If $ab+bc+ca=1,$ prove that $\frac{\sqrt{5a+4}}{a+bc}+\frac{\sqrt{5b+4}}{b+ca}+\frac{\sqrt{5c+4}}{c+ab}\ge 8.$

Question

Problem. Let $a,b,c$ be non-negative real numbers satisfying $ab+bc+ca=1.$ Prove that $$\frac{\sqrt{5a+4}}{a+bc}+\frac{\sqrt{5b+4}}{b+ca}+\frac{\sqrt{5c+4}}{c+ab}\ge 8.$$

---

I've tried to use Holder inequality without success.

$$\left(\sum_{cyc}\frac{\sqrt{5a+4}}{a+bc}\right)^2.\sum_{cyc}(5a+4)^2(a+bc)^2\ge [5a+5b+5c+12]^3. \tag{1}$$

$$\left(\sum_{cyc}\frac{\sqrt{5a+4}}{a+bc}\right)^2.\sum_{cyc}(5a+4)^2(a+bc)^2(b+c)^3\ge \left(\sum_{cyc}(5a+4)(b+c)\right)^3.\tag{2} $$

Which are both leads to wrong inequalities in general.

Also, a big trouble here is equality case. It is $(a,b,c)=(0,1,1)$ but when I denote $a=b\rightarrow 0$, the RHS is approximate to $8.$

I'd like to ask two questions.

1. Is there a better Holder using ?

I think the appropriate one might be ugly but if you find it, please feel free to share it here.

2. Are there others idea which are smooth enough?

For example, Mixing variables, AM-GM or Cauchy-Schwarz...etc.

I aslo hope to see a good lower bound of $\frac{\sqrt{5a+4}}{a+bc},$ which eliminates the radical form (may be the rest is simpler by $uvw$)

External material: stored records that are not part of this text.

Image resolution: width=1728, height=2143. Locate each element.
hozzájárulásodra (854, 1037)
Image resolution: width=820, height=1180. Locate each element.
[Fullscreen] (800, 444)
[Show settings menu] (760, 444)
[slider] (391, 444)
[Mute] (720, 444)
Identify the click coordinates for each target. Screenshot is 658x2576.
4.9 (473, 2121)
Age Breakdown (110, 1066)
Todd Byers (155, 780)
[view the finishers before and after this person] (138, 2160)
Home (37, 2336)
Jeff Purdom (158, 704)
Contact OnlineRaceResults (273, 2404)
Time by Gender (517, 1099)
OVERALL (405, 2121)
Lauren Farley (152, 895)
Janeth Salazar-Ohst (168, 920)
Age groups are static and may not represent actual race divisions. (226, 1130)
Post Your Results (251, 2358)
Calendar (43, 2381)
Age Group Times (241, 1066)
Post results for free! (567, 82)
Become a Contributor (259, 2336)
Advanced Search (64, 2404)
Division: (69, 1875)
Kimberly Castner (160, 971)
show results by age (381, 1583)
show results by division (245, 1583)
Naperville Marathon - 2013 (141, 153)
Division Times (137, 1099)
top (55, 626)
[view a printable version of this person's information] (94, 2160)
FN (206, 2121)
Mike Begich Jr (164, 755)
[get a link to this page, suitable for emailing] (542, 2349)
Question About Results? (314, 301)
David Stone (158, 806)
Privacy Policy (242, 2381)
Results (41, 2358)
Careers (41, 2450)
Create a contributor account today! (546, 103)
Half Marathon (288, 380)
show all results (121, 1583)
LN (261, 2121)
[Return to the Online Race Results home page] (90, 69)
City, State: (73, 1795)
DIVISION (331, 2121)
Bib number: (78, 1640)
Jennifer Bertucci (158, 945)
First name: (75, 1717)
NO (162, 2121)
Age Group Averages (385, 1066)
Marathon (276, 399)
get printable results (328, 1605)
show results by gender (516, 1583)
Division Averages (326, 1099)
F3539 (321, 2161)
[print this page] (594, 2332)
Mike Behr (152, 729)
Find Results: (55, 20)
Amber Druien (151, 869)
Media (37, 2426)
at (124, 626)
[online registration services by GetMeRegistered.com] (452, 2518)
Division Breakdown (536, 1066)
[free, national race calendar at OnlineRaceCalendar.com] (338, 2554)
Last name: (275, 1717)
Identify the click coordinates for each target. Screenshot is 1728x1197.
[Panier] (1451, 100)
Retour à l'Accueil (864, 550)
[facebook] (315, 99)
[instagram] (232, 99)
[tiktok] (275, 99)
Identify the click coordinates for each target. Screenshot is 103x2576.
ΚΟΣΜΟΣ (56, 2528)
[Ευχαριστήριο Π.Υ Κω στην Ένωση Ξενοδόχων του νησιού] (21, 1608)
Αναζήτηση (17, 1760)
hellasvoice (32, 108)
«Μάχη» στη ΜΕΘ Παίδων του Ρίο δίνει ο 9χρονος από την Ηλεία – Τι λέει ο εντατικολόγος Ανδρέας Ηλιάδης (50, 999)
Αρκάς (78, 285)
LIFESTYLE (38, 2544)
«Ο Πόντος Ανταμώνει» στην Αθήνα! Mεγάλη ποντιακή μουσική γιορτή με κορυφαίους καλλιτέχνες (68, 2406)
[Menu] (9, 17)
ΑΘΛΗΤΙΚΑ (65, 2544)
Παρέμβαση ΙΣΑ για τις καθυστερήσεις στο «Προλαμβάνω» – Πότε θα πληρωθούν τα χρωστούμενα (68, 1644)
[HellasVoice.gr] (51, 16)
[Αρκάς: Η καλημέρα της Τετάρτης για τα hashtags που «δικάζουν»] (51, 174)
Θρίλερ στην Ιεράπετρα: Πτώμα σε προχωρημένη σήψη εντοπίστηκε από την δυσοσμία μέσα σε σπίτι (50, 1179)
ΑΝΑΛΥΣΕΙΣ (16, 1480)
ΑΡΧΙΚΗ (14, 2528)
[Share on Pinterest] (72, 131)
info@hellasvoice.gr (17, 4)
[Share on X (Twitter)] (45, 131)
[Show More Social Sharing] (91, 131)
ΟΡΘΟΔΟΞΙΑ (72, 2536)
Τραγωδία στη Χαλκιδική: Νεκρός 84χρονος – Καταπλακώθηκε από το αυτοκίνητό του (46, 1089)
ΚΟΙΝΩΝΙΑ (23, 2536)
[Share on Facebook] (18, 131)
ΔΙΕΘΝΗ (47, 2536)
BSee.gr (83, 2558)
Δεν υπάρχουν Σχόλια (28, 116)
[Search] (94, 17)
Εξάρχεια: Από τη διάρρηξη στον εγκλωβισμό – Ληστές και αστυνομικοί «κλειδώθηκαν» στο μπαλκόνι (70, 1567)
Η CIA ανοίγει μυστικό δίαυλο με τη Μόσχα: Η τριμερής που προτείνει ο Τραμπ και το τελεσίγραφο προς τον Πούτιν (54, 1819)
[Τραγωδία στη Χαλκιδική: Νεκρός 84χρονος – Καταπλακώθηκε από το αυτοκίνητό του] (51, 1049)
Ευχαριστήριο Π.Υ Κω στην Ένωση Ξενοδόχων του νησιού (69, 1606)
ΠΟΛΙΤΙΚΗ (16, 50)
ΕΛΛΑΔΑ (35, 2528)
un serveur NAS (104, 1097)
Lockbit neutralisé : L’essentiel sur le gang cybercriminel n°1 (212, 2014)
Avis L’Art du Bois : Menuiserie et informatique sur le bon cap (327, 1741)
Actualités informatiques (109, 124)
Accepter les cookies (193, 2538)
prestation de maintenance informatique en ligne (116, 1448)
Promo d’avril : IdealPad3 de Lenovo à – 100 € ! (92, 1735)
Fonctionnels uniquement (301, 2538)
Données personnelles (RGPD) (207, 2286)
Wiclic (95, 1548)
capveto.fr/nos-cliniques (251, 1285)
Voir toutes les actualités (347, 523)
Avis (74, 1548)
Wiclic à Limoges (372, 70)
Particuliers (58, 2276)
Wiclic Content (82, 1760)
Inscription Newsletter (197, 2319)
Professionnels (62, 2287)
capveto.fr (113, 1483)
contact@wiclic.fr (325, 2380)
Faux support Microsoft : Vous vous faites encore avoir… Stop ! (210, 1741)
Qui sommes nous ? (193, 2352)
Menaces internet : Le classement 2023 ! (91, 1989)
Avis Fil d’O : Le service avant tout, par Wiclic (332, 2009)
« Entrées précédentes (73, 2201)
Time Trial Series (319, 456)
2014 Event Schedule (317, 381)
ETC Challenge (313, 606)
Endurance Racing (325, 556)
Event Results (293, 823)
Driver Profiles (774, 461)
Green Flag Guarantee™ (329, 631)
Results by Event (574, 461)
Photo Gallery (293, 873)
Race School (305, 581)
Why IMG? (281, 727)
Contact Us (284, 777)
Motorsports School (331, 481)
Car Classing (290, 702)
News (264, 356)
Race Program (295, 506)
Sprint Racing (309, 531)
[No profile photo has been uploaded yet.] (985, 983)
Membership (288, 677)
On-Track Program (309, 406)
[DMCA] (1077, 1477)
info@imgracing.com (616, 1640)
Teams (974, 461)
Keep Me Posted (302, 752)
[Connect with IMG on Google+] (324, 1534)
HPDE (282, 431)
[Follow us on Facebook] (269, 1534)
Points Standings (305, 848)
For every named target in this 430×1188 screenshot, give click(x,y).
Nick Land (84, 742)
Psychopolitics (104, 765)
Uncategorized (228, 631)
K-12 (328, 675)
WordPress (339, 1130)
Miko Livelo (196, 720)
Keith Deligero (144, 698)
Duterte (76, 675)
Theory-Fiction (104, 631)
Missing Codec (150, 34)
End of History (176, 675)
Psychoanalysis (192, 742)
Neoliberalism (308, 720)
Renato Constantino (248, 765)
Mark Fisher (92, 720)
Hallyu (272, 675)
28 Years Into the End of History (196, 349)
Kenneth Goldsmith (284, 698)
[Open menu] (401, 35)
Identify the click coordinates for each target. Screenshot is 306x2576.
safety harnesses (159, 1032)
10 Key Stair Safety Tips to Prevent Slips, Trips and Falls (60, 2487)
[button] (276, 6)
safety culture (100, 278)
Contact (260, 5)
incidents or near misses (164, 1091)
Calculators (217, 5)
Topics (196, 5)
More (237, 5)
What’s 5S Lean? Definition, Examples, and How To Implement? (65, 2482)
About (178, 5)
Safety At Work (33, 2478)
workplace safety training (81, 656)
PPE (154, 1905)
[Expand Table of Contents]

All ideas and comments are welcomed. Thank you for your interest!

Remark. About $uvw$, see here.

Answer 1

Sketch of a proof.

By AM-GM, we have $$\frac{\sqrt{5a+4}}{a+bc} = \frac{2(5a+4)}{(a+bc)\cdot 2\sqrt{5a + 4}} \ge \frac{2(5a+4)}{(a+bc)\cdot \left(\frac{5a + 4}{a + 2} + a + 2\right)}.$$

It suffices to prove that $$\sum_{\mathrm{cyc}} \frac{2(5a+4)}{(a+bc)\cdot \left(\frac{5a + 4}{a + 2} + a + 2\right)} \ge 8. \tag{1}$$

We use the pqr method. Let $p = a + b + c, q = ab + bc + ca = 1, r = abc$. Using $p^2 \ge 3q = 3$, we have $p \ge \sqrt 3$.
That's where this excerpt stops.